House of the week
It last changed hands in the 1970s, when it was 100 years old, and had seen a few broods reared. Vendors back then were the Walsh family, one of whom was Edward, later Dr Ed Walsh, founding president of University of Limerick.
This fine, Shankiel home has an acre of gardens that includes a level section that was a lawn tennis court, a charming sheltered walled orchard, and outbuildings for children to explore and run riot around.
Landscape House comes up for sale this week with agent, Timothy Sullivan, for its private family of owners, who’ve made their own improvements, inside and out down the years, and who kept the grounds to a very high degree, overall.
So, now, there’s a wonderful, walled orchard, with apple and pears, to the east or city side of the house, a graveled front drive and stone-wall fringed avenue, sloping lawn, with year-round tree colour and screening, former tennis court to the west, courtyard buildings, plus old coach-house section/store with a real old-world feel, plus at its core, a 2,700 sq ft house, able and willing to accommodate the liveliest of young families, in a settled city suburb, popular with medics.
Location is high above Sunday’s Well, yet a walk back to the city centre and to UCC, a sort of downhill roll that puts momentum in your stride.
Landscape House’s entrance is mid-way along its long, long southern hill boundary, and the private house has a great setting, on its acre, with views back down to UCC and towards the city.
One rear bedroom has long valley views to the east, down to the harbour, so keep a telescope handy.

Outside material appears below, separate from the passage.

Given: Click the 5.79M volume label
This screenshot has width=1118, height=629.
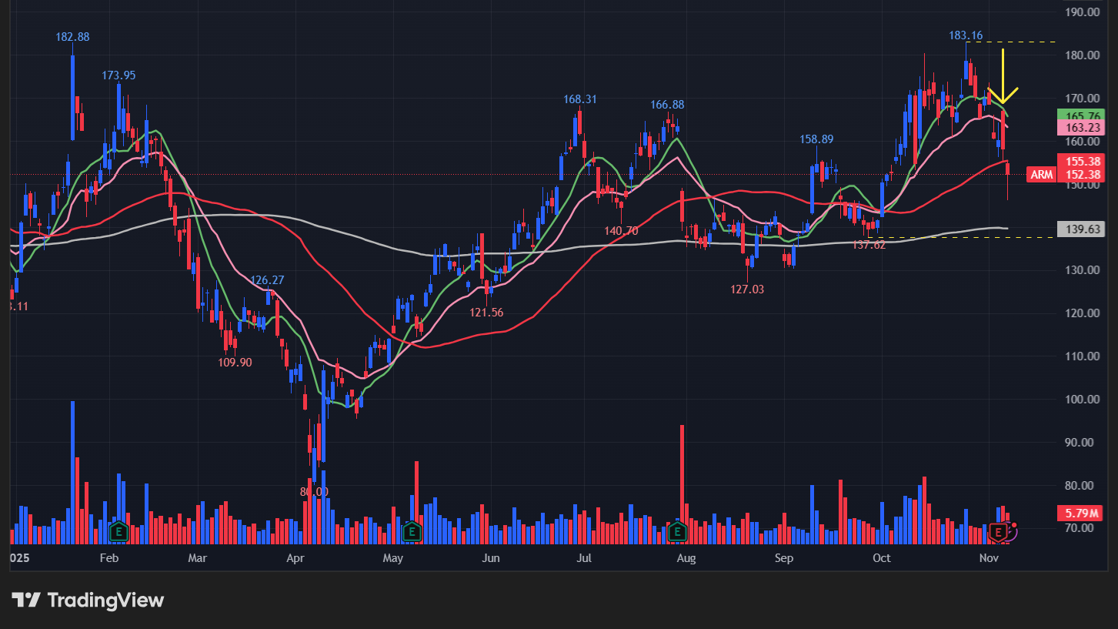Looking at the screenshot, I should pyautogui.click(x=1080, y=512).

There’s a short few limestone steps to this home’s front door, with feature stained glass panels all in situ here and even more imposingly so in the stairs’ return, both able to turn shafts of light into glories of colour, either end of the long, tall central hall.
Left and right are high-ceilinged reception rooms, one a drawing room all in pink and with plasterwork done 25 year ago by the Neff brothers, plus a quality, white marble fireplace, while the other’s a formal dining room.

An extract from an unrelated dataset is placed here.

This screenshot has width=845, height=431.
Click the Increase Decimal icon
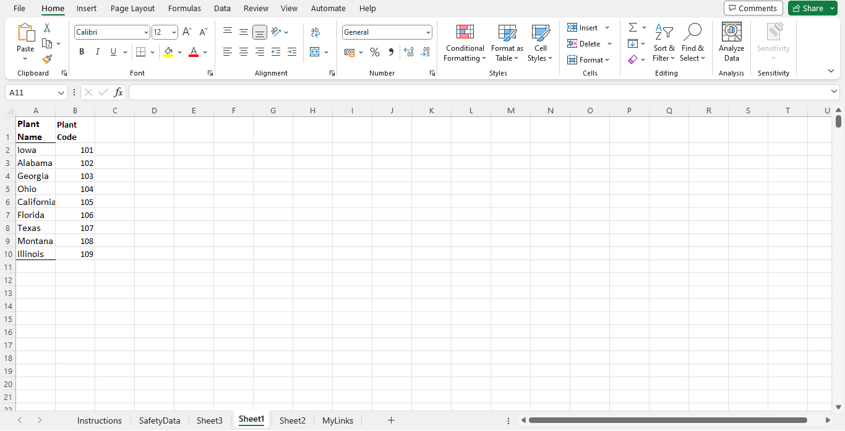[x=409, y=53]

Both front rooms have square, south-facing windows redone in pvc and parquet flooring.
This house’s real age is most obvious in the service rooms, in the core, and behind in a long, two-storey annex (which partly colonised an old, lofted coach-house), by a hospitable kitchen/breakfast room, with double aspect, and a raised family room with gas-insert fireplace.
This room is an early forerunner of the open-plan family living/eating space that’s currently in vogue.
Nearly all of this family home’s rooms are large, and, upstairs, there are large bedrooms at each front corner.
One of these bedrooms is en-suite with a wet-room shower arrangement, and across the landing is another, fine-sized bedroom with dressing-room area behind. The fourth bedroom is to the back, above the kitchen, very separate and so ideal for older offspring, and it has an en-suite bathroom with shower, and almost a hidden door to an ancient-feeling, lofted store room, easily made into a games/billiard room, with external gable-end access.
There’s a cluster of dry outbuildings around a courtyard, with a tall, west-facing wall ready-made for a lean-to sun room/orangery — think of it as a quality farmhouse, in the city.
Shanakiel, Cork City
€650,000
Sq m 252 (2,775 sq ft)
4
5
3
Heavenly elevated acre
The house is easily updated, and the grounds are timeless. Time to put down roots.